Seeing Albers

Originally Posted on The Yale Herald via UWIRE

Forget the writing assignment. Forget the criticism. Forget the research, at least for now. When you walk into the Josef Albers exhibit at the Edgewood Art Gallery, come in just to see it. This is the message behind the new exhibit “Search Versus Re-Search: Josef Albers, Artist and Educator,” which opened Tues., Sept. 15 to a crowd of wide eyes and murmuring voices. One man, staring at a sketch filled with short vertical lines, unconsciously moved his hand through the air in a rolling wave. Another held a skateboard under his arm as he walked from one collection of colors to another.

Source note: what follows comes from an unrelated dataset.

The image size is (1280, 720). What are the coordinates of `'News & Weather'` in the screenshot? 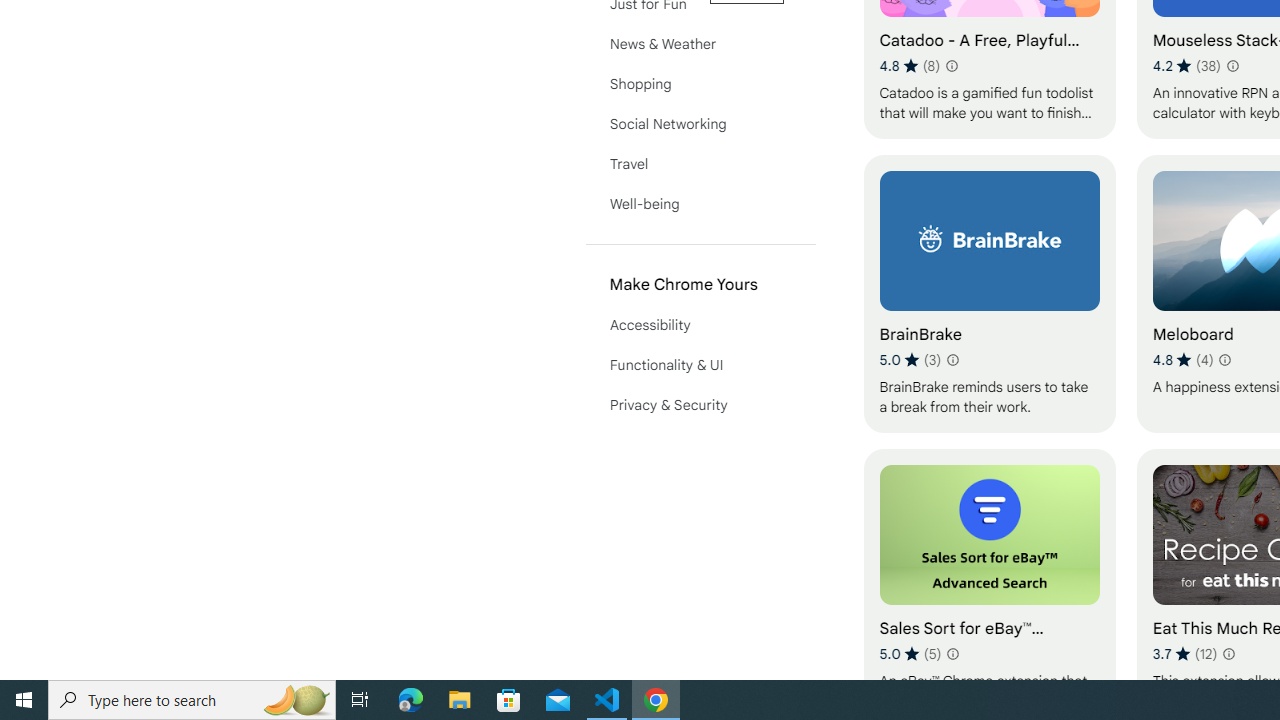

In a small corner sectioned off by glass, pairs and trios of gallery-goers watched a film of the paper folding process.
Josef Albers has been influencing the Yale School of Art ever since he stepped in as Chair of the Department of Design in 1950. Anoka Faruqee, the show’s curator and head of Yale’s painting and printmaking department, told me, “I think being at Yale, a liberal arts, very academic institution, our tendency is to analyze and to use language first, and use perception second. And Albers reversed that paradigm.” In curating this exhibit at Yale, Faruqee herself does the same.
For Faruqee, Albers’ main breakthrough in the way Yale teaches art lies in the name of the exhibit: “Search Versus Research.” “Search indicates trial and error,” she said. “And that’s the primary thing as an artist; you have to experience the world, you have to experience color and texture first, before you theorize about it.” In the exhibit, a display case of sketches drawn on cheap, yellowing newsprint reveals this mentality. By flipping from one thin page to the next, Faruqee explained that Albers’ students could “let go of that preciousness and take risks.” When speaking to a group of current art students at the exhibit, Faruqee delivered a similar message: “The fastest way to shoot yourself in the foot is to be obsessed with the end product.”

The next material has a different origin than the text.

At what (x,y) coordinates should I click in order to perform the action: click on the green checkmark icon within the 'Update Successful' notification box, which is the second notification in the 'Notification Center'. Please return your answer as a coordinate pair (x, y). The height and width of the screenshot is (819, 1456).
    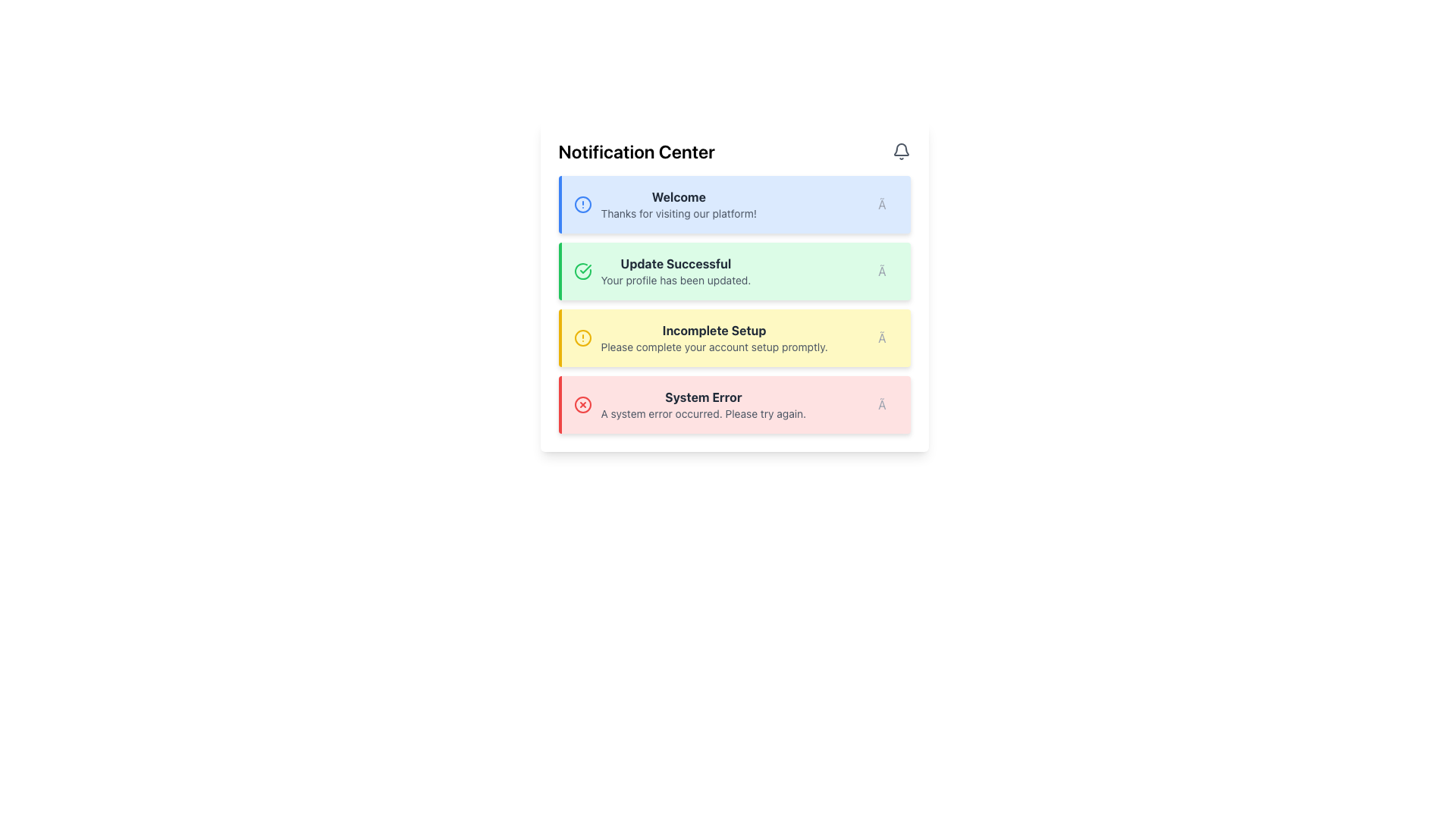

That’s the brilliance of the Albers show; it lets us behind the scenes of Albers’ approach to art, but then it makes us stop to just see the shapes, lines, and colors. We find ourselves searching before re-searching. Albers has taught generations of students to appreciate art this way. Faruqee remembered a paper-folding project she did as an architecture undergraduate at Yale in the 90s, at the time unaware that her assignment was a variation of something Albers had introduced.
“I made this kind of crazy paper construction,” she said, laughing. “I went to the bathroom and looked at myself in the mirror, and I just looked so blue. All the warmth had been sucked out of me.” Though Faruqee said her blueness had less to do with exhaustion and more to do with contrast from the bright red-orange paper she was working with, her dedication to the work was clear. At the far end of the Albers exhibit, a display of white folded paper made decades before Faruqee’s architecture project echoes that same spirit of commitment to a simple concept.
In another section of the Albers show, I marveled at bold collages made with pieces of colored paper. Albers wanted his students to focus on perception and composition, and by assigning paper collages he avoided laborious task of pigment mixing. I could imagine Albers’ students, so many years ago, figuring out how to study color without even mixing it. “Students would dumpster dive,” Faruqee said. “They would use anything that was available to them.”
While dumpster diving is no longer a School of Art pastime, Yale students still find ways to use
Albers’ teaching. An iPad app based on Albers’ 1963 book Interaction of Color—a collection of
screenprinted color plates—is available on three iPads at the exhibit, and it is now incorporated into
a freshman seminar called Blue. Projects done on the app can be reproduced over and over, like Albers’ newsprint, and have readily available colors, like his collages. The app introduces a new dimension of accessibility to Albers’ color ideas; Faruqee said students were so afraid of getting thumbprints on the original 1963 book, they couldn’t truly play around with it.
The idea of “Search versus Re-Search” expands beyond the scope of Albers’ own practice. As we walked around the exhibit, we approached each piece like a game, teasing our own eyes and perceptions of color. It seemed out of place, even childish, to be so lighthearted in an art gallery—but then again, that was the point. I watched Professor Faruqee tell a group of students to stare at a small black dot inside a red circle and then look at a white one. At the resulting ooh’s and
aah’s, Faruqee let out a triumphant “Yes”! The exhibit at Edgewood reminds us that Albers’ philosophy extend beyond the gallery walls. It echoes in our lives as students.
“Search versus Re-Search,” a phrase collected from one of Albers’ own quotes, has stuck around to influence Yale for generations. We see it in Albers’ work and his students’ work. More importantly, as we go to classes, attend art events, and explore exhibits like the Albers show, we can continue Albers’ legacy in our own appreciation for the work we do during our own Yale careers.